___ Material for this exercise

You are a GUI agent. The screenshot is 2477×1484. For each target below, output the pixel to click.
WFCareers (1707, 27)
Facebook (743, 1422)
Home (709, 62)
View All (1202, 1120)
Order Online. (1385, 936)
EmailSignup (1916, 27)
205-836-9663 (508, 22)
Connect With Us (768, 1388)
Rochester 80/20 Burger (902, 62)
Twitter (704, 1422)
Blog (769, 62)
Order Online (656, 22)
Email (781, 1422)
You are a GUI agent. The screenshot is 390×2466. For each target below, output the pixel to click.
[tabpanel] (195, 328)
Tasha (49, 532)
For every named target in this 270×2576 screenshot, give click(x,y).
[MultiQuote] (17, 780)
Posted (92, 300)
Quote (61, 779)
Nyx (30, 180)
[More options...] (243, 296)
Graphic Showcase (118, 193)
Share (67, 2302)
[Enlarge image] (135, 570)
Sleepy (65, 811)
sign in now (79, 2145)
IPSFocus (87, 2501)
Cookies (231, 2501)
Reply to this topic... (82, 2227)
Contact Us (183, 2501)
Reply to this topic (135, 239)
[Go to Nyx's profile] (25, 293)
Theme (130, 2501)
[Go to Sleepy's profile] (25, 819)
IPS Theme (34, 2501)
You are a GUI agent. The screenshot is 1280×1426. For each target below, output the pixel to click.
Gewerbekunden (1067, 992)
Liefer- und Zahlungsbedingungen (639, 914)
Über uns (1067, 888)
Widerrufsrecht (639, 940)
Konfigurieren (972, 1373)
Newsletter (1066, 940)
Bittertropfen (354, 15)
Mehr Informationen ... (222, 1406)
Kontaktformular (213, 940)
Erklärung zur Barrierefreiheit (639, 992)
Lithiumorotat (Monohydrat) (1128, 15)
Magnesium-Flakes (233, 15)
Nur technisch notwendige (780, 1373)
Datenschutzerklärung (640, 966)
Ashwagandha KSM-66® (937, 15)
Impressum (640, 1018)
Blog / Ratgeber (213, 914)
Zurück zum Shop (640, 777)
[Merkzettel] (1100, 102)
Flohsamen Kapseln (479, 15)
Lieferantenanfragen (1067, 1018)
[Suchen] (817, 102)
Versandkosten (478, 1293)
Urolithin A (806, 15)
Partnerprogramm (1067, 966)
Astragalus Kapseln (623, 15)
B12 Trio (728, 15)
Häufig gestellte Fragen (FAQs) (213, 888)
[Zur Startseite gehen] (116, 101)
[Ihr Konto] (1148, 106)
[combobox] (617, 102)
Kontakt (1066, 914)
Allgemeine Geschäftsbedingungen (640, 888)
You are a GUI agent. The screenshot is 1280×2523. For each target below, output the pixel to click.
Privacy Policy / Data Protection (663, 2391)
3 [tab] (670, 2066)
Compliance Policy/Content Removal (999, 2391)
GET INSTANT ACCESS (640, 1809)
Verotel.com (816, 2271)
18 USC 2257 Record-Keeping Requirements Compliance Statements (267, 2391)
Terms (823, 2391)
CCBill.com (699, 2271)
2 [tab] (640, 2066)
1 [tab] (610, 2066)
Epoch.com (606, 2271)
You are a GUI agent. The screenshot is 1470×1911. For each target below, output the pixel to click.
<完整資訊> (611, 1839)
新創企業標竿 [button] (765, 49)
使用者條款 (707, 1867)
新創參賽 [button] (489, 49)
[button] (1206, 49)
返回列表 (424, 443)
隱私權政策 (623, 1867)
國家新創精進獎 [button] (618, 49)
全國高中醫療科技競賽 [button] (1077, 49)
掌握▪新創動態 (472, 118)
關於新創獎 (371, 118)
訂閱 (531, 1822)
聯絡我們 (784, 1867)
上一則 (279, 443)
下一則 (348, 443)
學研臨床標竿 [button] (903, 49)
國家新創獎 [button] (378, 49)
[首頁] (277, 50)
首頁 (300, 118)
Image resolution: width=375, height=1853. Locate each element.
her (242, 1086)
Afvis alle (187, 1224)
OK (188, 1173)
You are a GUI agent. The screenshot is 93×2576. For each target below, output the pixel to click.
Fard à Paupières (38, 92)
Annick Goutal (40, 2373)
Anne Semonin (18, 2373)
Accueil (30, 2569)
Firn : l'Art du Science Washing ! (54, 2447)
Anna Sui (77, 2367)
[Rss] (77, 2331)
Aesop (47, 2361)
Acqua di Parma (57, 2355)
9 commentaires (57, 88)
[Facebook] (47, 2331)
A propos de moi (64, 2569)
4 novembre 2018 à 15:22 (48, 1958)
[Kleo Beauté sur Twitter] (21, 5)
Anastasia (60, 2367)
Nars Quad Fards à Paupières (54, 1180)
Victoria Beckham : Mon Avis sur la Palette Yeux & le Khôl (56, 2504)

______

**About this task:** Output all the lines above, matching them word for word.

**Response box:**
You are a GUI agent. The screenshot is 2477×1484. For each target below, output the pixel to click.
WFCareers (1707, 27)
Facebook (743, 1422)
Home (709, 62)
View All (1202, 1120)
Order Online. (1385, 936)
EmailSignup (1916, 27)
205-836-9663 (508, 22)
Connect With Us (768, 1388)
Rochester 80/20 Burger (902, 62)
Twitter (704, 1422)
Blog (769, 62)
Order Online (656, 22)
Email (781, 1422)
You are a GUI agent. The screenshot is 390×2466. For each target below, output the pixel to click.
[tabpanel] (195, 328)
Tasha (49, 532)
For every named target in this 270×2576 screenshot, give click(x,y).
[MultiQuote] (17, 780)
Posted (92, 300)
Quote (61, 779)
Nyx (30, 180)
[More options...] (243, 296)
Graphic Showcase (118, 193)
Share (67, 2302)
[Enlarge image] (135, 570)
Sleepy (65, 811)
sign in now (79, 2145)
IPSFocus (87, 2501)
Cookies (231, 2501)
Reply to this topic... (82, 2227)
Contact Us (183, 2501)
Reply to this topic (135, 239)
[Go to Nyx's profile] (25, 293)
Theme (130, 2501)
[Go to Sleepy's profile] (25, 819)
IPS Theme (34, 2501)
You are a GUI agent. The screenshot is 1280×1426. For each target below, output the pixel to click.
Gewerbekunden (1067, 992)
Liefer- und Zahlungsbedingungen (639, 914)
Über uns (1067, 888)
Widerrufsrecht (639, 940)
Konfigurieren (972, 1373)
Newsletter (1066, 940)
Bittertropfen (354, 15)
Mehr Informationen ... (222, 1406)
Kontaktformular (213, 940)
Erklärung zur Barrierefreiheit (639, 992)
Lithiumorotat (Monohydrat) (1128, 15)
Magnesium-Flakes (233, 15)
Nur technisch notwendige (780, 1373)
Datenschutzerklärung (640, 966)
Ashwagandha KSM-66® (937, 15)
Impressum (640, 1018)
Blog / Ratgeber (213, 914)
Zurück zum Shop (640, 777)
[Merkzettel] (1100, 102)
Flohsamen Kapseln (479, 15)
Lieferantenanfragen (1067, 1018)
[Suchen] (817, 102)
Versandkosten (478, 1293)
Urolithin A (806, 15)
Partnerprogramm (1067, 966)
Astragalus Kapseln (623, 15)
B12 Trio (728, 15)
Häufig gestellte Fragen (FAQs) (213, 888)
[Zur Startseite gehen] (116, 101)
[Ihr Konto] (1148, 106)
[combobox] (617, 102)
Kontakt (1066, 914)
Allgemeine Geschäftsbedingungen (640, 888)
You are a GUI agent. The screenshot is 1280×2523. For each target below, output the pixel to click.
Privacy Policy / Data Protection (663, 2391)
3 [tab] (670, 2066)
Compliance Policy/Content Removal (999, 2391)
GET INSTANT ACCESS (640, 1809)
Verotel.com (816, 2271)
18 USC 2257 Record-Keeping Requirements Compliance Statements (267, 2391)
Terms (823, 2391)
CCBill.com (699, 2271)
2 [tab] (640, 2066)
1 [tab] (610, 2066)
Epoch.com (606, 2271)
You are a GUI agent. The screenshot is 1470×1911. For each target below, output the pixel to click.
<完整資訊> (611, 1839)
新創企業標竿 [button] (765, 49)
使用者條款 (707, 1867)
新創參賽 [button] (489, 49)
[button] (1206, 49)
返回列表 (424, 443)
隱私權政策 (623, 1867)
國家新創精進獎 [button] (618, 49)
全國高中醫療科技競賽 [button] (1077, 49)
掌握▪新創動態 (472, 118)
關於新創獎 (371, 118)
訂閱 (531, 1822)
聯絡我們 (784, 1867)
上一則 (279, 443)
下一則 (348, 443)
學研臨床標竿 [button] (903, 49)
國家新創獎 [button] (378, 49)
[首頁] (277, 50)
首頁 (300, 118)
Image resolution: width=375, height=1853. Locate each element.
her (242, 1086)
Afvis alle (187, 1224)
OK (188, 1173)
You are a GUI agent. The screenshot is 93×2576. For each target below, output the pixel to click.
Fard à Paupières (38, 92)
Annick Goutal (40, 2373)
Anne Semonin (18, 2373)
Accueil (30, 2569)
Firn : l'Art du Science Washing ! (54, 2447)
Anna Sui (77, 2367)
[Rss] (77, 2331)
Aesop (47, 2361)
Acqua di Parma (57, 2355)
9 commentaires (57, 88)
[Facebook] (47, 2331)
A propos de moi (64, 2569)
4 novembre 2018 à 15:22 (48, 1958)
[Kleo Beauté sur Twitter] (21, 5)
Anastasia (60, 2367)
Nars Quad Fards à Paupières (54, 1180)
Victoria Beckham : Mon Avis sur la Palette Yeux & le Khôl (56, 2504)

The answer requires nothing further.